At one point (with tears streaming down her face), she looked up in defiance (this is the only word for it) and spoke explicitly of her vocation, as if out of the ashes of that day she were renewing a vow or making a new covenant (and I think she was). She spoke explicitly of her vocation, and of yours and mine. She said, “You know I cannot save them. I am not here to save anybody or to save the world. All I can do — what I am called to do — is to plant myself at the gates of Hope. Sometimes they come in; sometimes they walk by. But I stand there every day and I call out till my lungs are sore with calling, and beckon and urge them in toward beautiful life and love…
There’s something for all of us there, I think. Whatever our vocation, we stand, beckoning and calling, singing and shouting, planted at the gates of Hope. This world and our people are beautiful and broken, and we are called to raise that up — to bear witness to the possibility of living with the dignity, bravery, and gladness that befits a human being. That may be what it is to “live our mission.”

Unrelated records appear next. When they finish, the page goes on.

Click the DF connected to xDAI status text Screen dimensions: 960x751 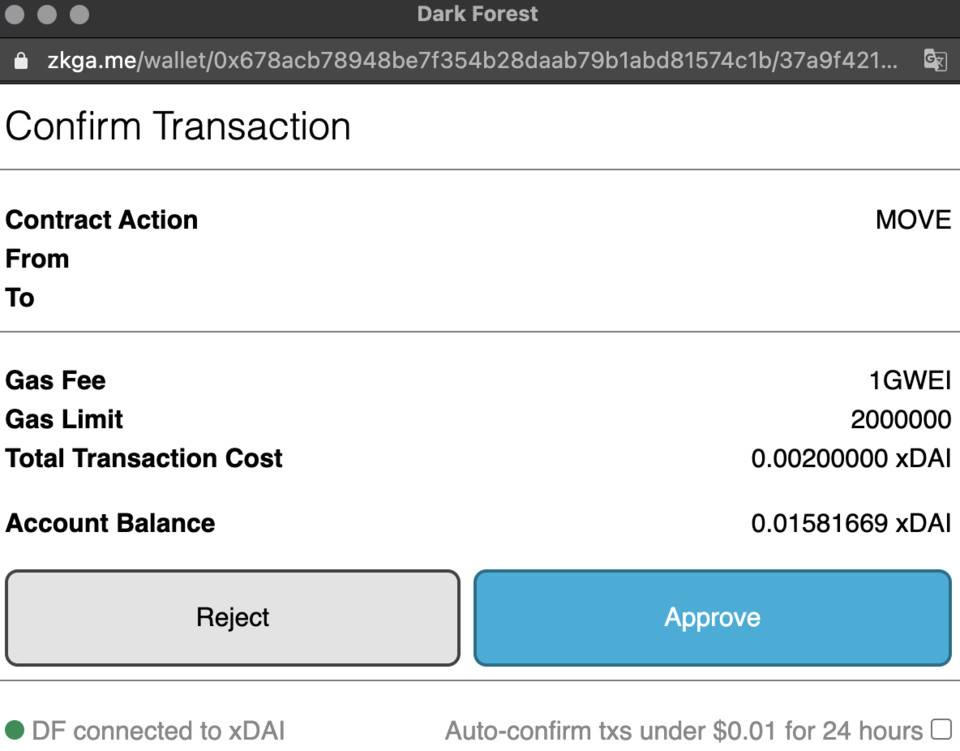point(158,731)
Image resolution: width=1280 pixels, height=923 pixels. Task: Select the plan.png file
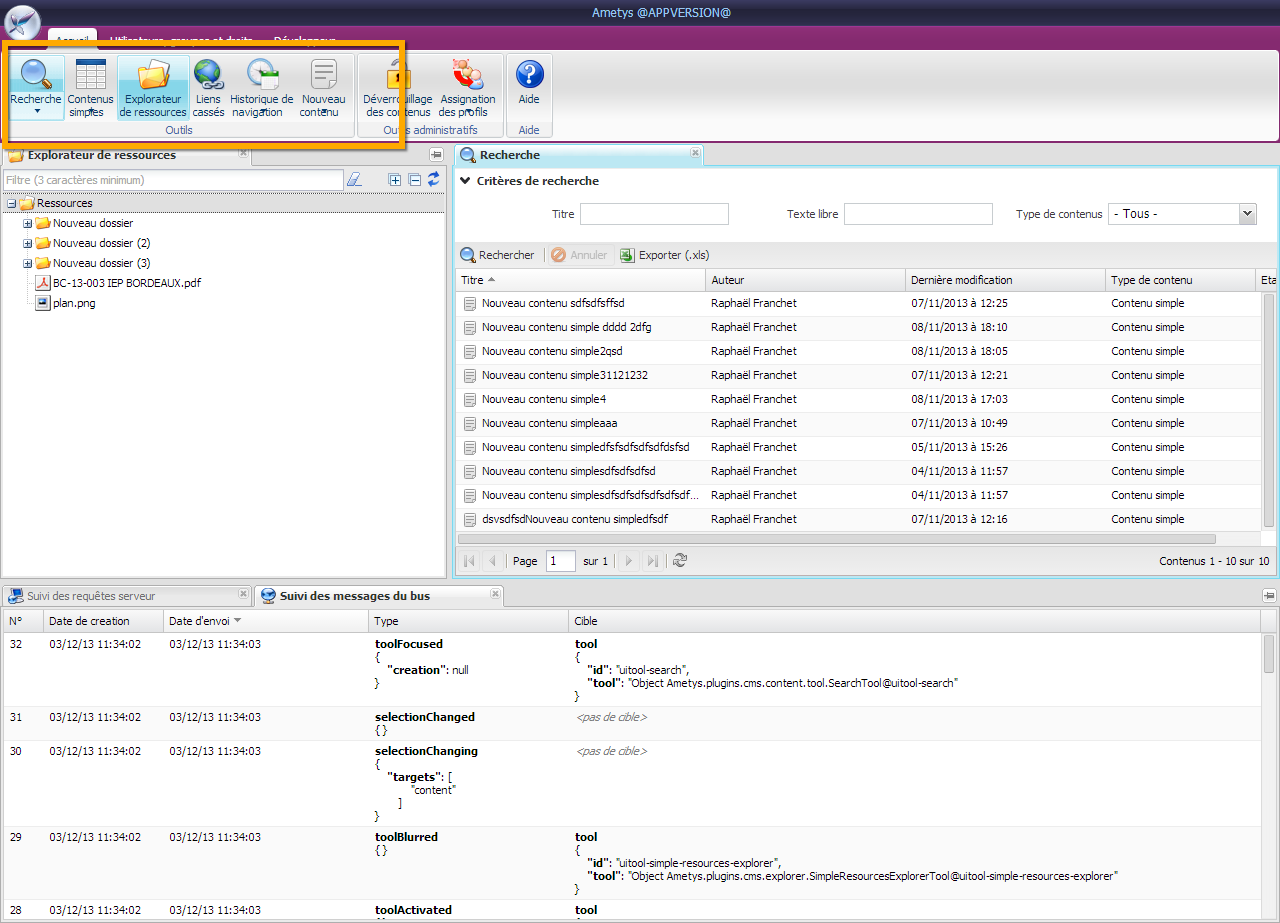[x=74, y=303]
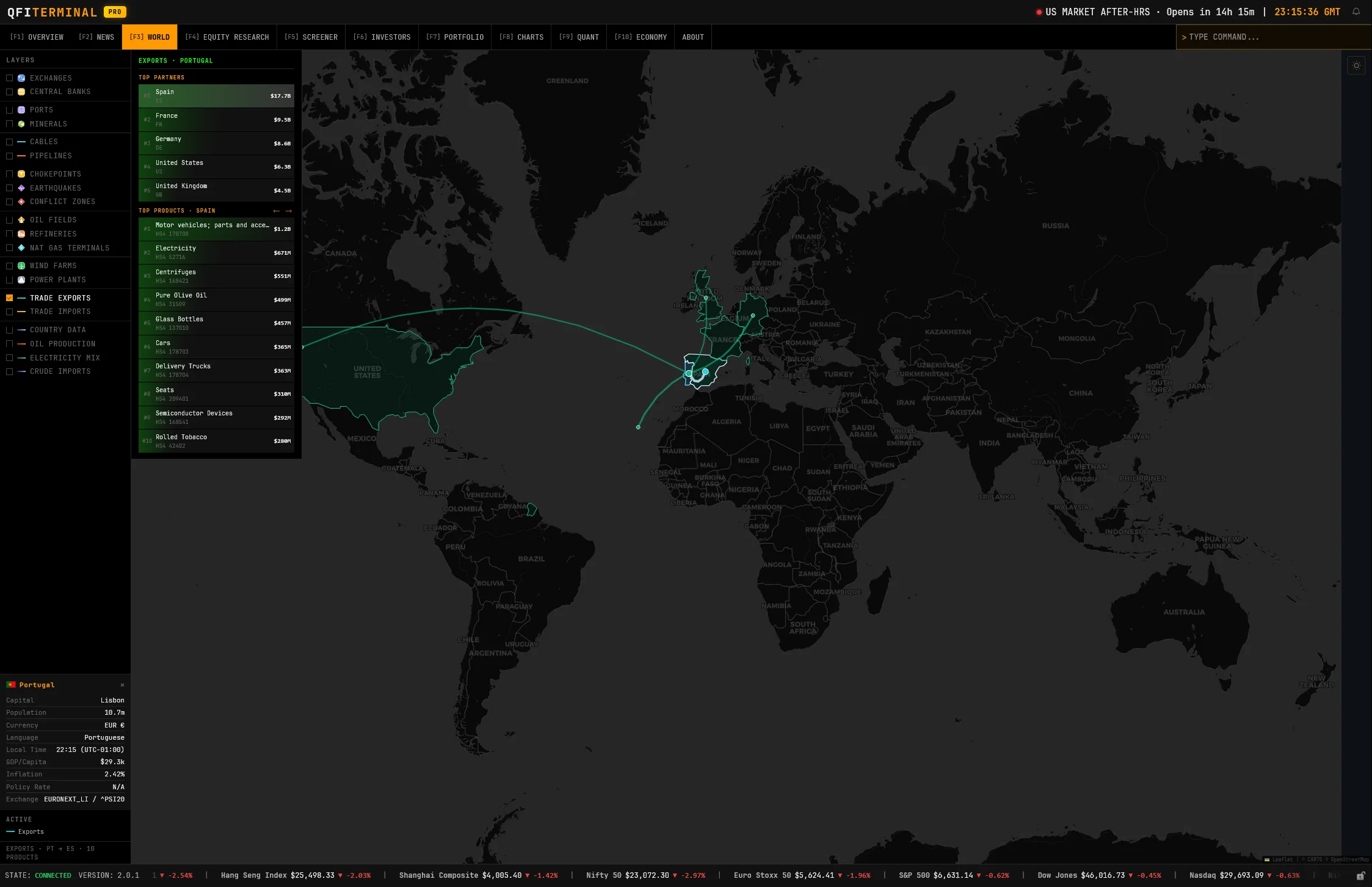This screenshot has height=887, width=1372.
Task: Select the Exchanges globe icon in Layers
Action: pos(21,78)
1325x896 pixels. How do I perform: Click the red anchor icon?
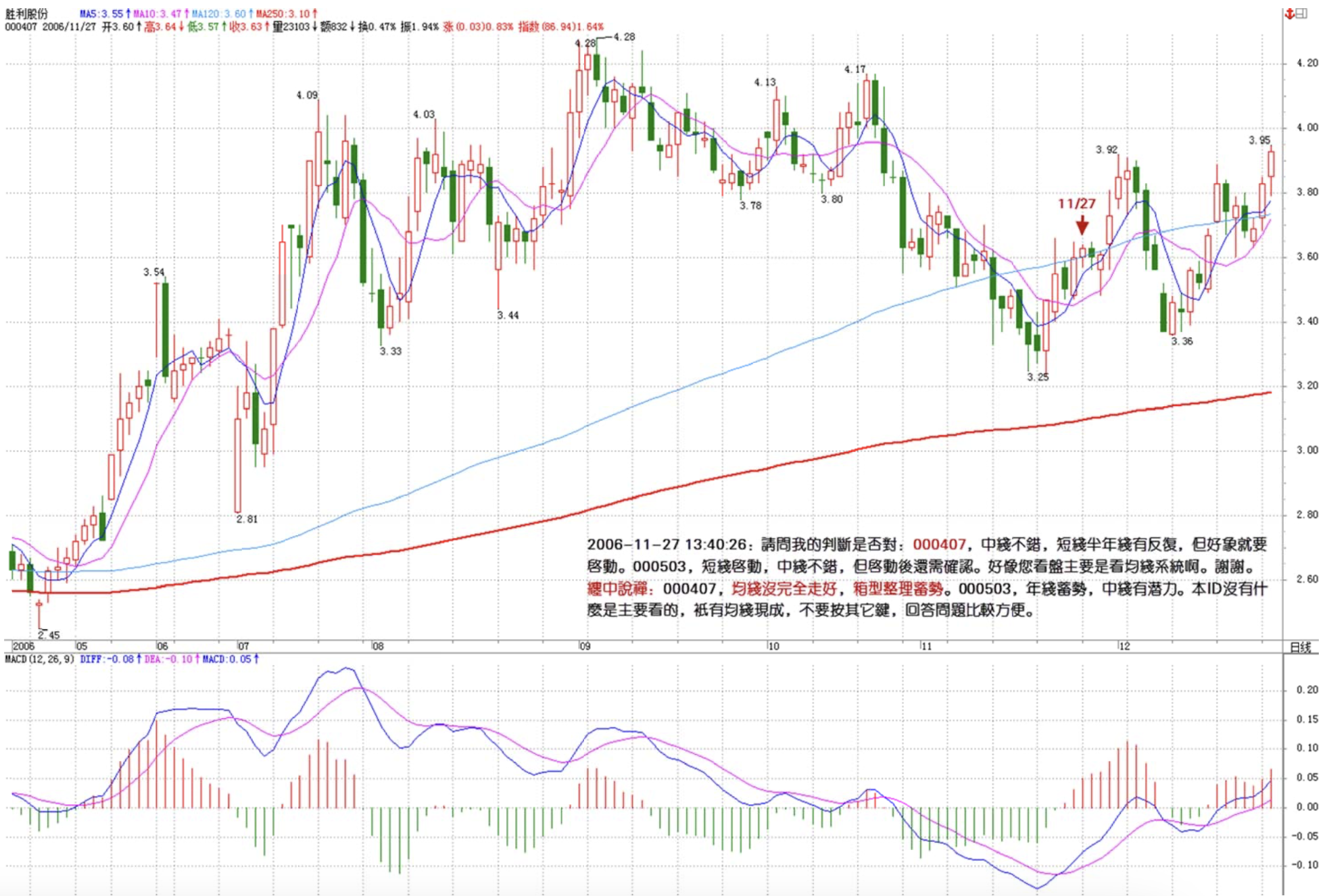1290,14
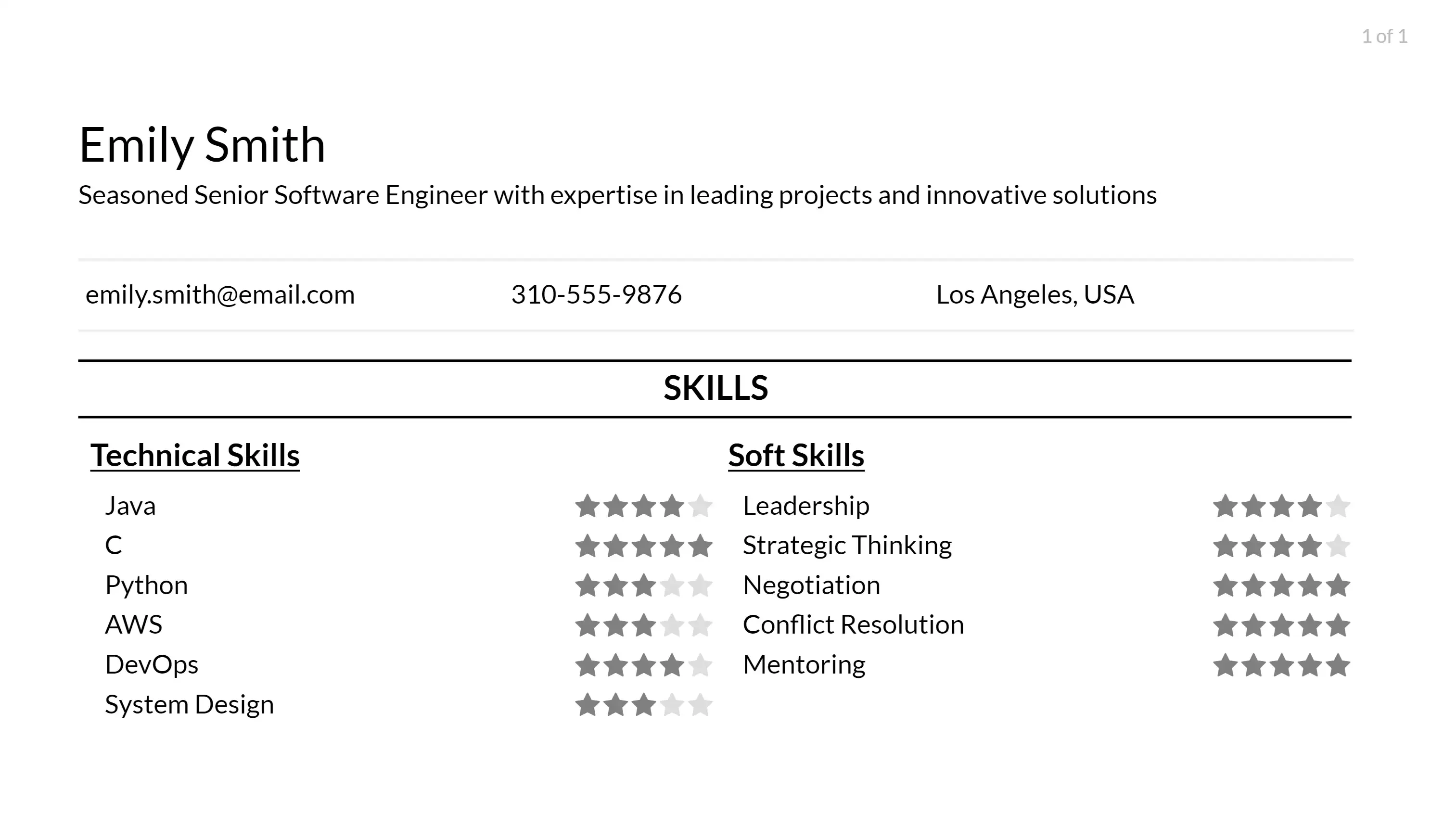The image size is (1431, 840).
Task: Adjust Python skill star slider rating
Action: coord(644,585)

~ Victoria Safford, excerpt from “The Small Work in the Great Work”
- The Reverend Victoria Safford is the minister of White Bear Unitarian Church, in Mahtomedi, Minnesota, and the author of Walking Toward Morning (Skinner House, 2003) and With or Without Candlelight (Skinner House, 2009).
- Quote excerpt is from Brainpickings via Paul Loeb’s book: The Impossible Will Take a Little While: A Citizen’s Guide to Hope in a Time of Fear. (Basic Books)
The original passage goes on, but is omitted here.